Отвечали неуверенно, но отвечали, первый хмель прошел, лица, повернутые к Косте, твердели, щелкнули ножи.
“Облава”, “милиция”, “пробьемся”, — прошелестело над столом, шваркнули по полу подошвами, подались вперед. Стая готовилась к броску.
Эх, не так все у Кости Воронцова складывалось, все поперек.

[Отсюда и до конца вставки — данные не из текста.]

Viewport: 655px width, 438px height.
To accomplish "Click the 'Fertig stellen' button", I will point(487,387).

В это время из небольшой гостиницы, расположенной в переулке за кино “Аре”, выдвинулась мужская фигура, застыла у чугунной решетки. Тишина. Где-то тявкнула спросонья собака, стукнули на булыжной мостовой колеса пролетки.
Хан отодвинул решетку, взглянул на неподвижного сторожа, который, обнимая винтовку, как пьяный деревцо, мертво привалился на ступеньках особнячка. Хан набалдашником трости сдвинул котелок на затылок, подумал недолго, поставил элегантный чемодан, который вынес из особнячка гостиницы, подхватил тело с винтовкой и спрятал в помещении. Через несколько минут Хан вышел на Арбат и остановился у афишной тумбы, пестревшей афишей:
“Пат и Паташон в последней, небывало оригинальной комедии “ОН, ОНА И ГАМЛЕТ”.
Авто, которое должно было его ждать здесь, отсутствовало, и Хан, прекрасно понимая, что, прогуливаясь здесь после начала последнего сеанса, выглядит как последний фраер, неслышно выругался. Не успел он закончить витиеватое выражение, как за углом хрипловато стукнул мотор и из переулка, отдуваясь, выкатился некогда лакированный “стейер”. Хан вспрыгнул на ходу.